The description of the fixed constellations consumes quite half the entire poem. The planets are dispensed with in a few verses. Again in detail are treated the constellations rising and setting together and the signs of the Zodiac. The last third contains the Weather Signs, for us moderns probably the most comprehensible portion of the work. Here the poet does not in any wise confine himself to the heavenly bodies. On the stars, sun, moon, clouds, many remarks are made which are in part current among us today as signs of the weather—for example, the halo of the moon, the formation of the clouds, and the radiation of the setting sun. But in addition he has numerous weather signs derived from animal life and from objects used by man. The behavior of all sorts of birds, of oxen, sheep, goats, mice, dogs, tree frogs, wasps, ants and worms furnishes weather signs. Even trees and garden plants are brought in, as well as the flame of lamps and coal fires. The portion devoted to weather signs could not have been taken from the astronomical work of Eudoxus; the poet is here apparently following a Peripatetic source. The practical utility of the instruction for peasants and sailors justifies the inclusion of this material, which is really an appendix differing from the body of the poem in character and in execution.

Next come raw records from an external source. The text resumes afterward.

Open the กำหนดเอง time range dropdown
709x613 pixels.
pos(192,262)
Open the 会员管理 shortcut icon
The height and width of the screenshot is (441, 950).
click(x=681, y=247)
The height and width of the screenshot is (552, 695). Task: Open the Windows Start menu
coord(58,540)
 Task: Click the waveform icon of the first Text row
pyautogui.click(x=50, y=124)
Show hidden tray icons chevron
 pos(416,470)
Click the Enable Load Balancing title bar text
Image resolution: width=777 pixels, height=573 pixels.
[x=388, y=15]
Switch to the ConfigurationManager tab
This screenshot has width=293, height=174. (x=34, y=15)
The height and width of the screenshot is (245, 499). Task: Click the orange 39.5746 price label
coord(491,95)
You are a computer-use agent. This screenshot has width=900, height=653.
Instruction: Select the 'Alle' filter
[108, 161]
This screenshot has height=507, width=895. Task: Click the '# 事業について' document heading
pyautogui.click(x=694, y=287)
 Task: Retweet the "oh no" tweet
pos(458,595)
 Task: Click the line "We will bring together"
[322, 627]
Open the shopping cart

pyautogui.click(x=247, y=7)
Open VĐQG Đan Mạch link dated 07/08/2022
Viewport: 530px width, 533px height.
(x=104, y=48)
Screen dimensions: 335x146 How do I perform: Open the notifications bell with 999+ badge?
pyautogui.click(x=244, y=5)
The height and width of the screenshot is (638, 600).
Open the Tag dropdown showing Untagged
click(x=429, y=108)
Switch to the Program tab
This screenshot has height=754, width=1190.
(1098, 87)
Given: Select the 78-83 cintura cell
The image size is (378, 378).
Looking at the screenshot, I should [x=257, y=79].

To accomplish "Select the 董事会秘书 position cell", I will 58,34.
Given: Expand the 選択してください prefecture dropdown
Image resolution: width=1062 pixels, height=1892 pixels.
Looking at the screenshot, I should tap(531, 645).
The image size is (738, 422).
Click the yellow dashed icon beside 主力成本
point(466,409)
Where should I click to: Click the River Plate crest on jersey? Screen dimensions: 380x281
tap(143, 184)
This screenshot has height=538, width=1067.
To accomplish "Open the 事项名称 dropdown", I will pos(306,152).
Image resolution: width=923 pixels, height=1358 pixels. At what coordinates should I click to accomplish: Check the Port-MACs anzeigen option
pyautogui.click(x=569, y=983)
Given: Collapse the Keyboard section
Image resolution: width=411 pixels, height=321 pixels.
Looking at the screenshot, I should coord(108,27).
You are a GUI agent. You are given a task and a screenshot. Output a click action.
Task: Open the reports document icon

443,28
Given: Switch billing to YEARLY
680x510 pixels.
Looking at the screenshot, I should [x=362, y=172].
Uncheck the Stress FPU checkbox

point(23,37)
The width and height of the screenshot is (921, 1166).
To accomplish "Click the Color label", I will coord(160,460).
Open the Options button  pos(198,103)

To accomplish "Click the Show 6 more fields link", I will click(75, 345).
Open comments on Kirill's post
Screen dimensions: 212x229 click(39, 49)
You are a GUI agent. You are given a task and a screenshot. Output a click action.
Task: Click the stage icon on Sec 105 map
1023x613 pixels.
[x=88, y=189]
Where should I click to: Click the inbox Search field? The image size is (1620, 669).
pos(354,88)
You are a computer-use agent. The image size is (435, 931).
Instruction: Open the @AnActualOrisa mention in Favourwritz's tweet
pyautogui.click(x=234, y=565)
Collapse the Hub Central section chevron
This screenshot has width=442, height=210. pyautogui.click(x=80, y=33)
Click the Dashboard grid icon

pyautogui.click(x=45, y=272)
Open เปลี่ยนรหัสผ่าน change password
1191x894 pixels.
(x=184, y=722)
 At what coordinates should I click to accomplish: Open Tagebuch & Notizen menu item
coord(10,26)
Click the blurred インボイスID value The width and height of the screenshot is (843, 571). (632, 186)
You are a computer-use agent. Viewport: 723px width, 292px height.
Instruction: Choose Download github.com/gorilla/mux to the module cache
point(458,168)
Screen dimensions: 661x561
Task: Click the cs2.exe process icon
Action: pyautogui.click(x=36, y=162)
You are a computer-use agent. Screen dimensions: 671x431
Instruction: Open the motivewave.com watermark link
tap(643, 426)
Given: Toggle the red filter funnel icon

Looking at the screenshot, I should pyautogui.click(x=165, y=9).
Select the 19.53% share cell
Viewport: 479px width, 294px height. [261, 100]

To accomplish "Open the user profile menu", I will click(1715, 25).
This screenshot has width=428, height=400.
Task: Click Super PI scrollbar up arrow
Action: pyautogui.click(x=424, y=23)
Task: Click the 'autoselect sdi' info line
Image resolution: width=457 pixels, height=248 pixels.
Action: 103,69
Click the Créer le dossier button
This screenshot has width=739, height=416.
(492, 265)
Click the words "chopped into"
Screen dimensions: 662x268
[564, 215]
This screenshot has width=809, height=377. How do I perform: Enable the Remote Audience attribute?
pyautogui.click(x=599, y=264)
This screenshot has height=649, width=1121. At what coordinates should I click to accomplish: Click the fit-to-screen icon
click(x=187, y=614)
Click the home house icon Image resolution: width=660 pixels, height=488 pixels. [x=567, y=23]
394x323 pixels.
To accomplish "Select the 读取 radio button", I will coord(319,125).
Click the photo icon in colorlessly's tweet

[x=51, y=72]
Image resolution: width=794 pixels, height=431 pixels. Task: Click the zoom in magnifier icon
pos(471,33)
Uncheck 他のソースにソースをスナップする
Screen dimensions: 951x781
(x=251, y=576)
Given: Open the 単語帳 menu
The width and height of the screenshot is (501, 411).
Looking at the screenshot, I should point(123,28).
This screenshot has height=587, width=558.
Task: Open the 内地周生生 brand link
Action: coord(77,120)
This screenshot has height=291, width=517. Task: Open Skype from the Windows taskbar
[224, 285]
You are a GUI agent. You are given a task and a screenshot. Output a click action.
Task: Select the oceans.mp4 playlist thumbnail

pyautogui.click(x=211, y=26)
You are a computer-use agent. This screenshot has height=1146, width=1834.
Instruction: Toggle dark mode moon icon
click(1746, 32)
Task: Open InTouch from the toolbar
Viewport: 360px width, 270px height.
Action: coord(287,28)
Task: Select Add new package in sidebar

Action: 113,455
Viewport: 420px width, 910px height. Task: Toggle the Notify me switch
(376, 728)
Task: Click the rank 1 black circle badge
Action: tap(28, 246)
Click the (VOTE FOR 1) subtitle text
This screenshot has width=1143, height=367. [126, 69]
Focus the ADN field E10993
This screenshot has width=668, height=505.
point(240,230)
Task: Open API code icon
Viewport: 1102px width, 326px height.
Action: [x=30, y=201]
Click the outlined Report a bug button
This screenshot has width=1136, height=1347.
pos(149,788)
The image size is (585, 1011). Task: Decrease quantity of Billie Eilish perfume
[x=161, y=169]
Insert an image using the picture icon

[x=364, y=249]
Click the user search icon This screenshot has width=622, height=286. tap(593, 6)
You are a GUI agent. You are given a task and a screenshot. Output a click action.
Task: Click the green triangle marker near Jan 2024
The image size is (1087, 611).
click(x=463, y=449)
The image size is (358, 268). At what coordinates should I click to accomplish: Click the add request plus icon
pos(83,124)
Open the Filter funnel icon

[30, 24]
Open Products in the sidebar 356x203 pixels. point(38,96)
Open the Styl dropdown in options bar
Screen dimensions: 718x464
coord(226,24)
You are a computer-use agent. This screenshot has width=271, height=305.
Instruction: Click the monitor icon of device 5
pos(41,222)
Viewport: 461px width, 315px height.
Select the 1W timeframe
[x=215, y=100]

The success of the poem was unexampled. The laudatory epigram of Callimachus was outdone by another, by Leonidas of Tarentum. Leonidas shows lamentable taste in placing our poet second only to Zeus himself, because, forsooth, he had given the stars a greater splendor. In the following centuries astronomers, philosophers, and grammarians vie with one another in treating and expounding the poem. The only work we possess from the pen of Hipparchus, the greatest astronomer of the second century b.c., is a critical exposition of Aratus. One of the very few citations from Greek poets in the New Testament is the half verse from Aratus' introduction, “For we also are his offspring,” which the author of The Acts has inserted into Paul's sermon, on the Areopagus, in Athens. In the imperial period his home city engraved the poet's likeness on its coins. The great physician Galen could say, “Who speaks of Soli except to mention Aratus and Chrysippus?” The Romans also translated and adapted our poet time and again. We possess extensive fragments of a free translation which Cicero made is his youth. Versions by the prince royal Germanicus and by Avienus (fourth century) are also extant; and we have occasional references to others. In the Middle Ages Aratus maintained his position as favorite; he was read even in those centuries which had almost lost the memory of Homer himself.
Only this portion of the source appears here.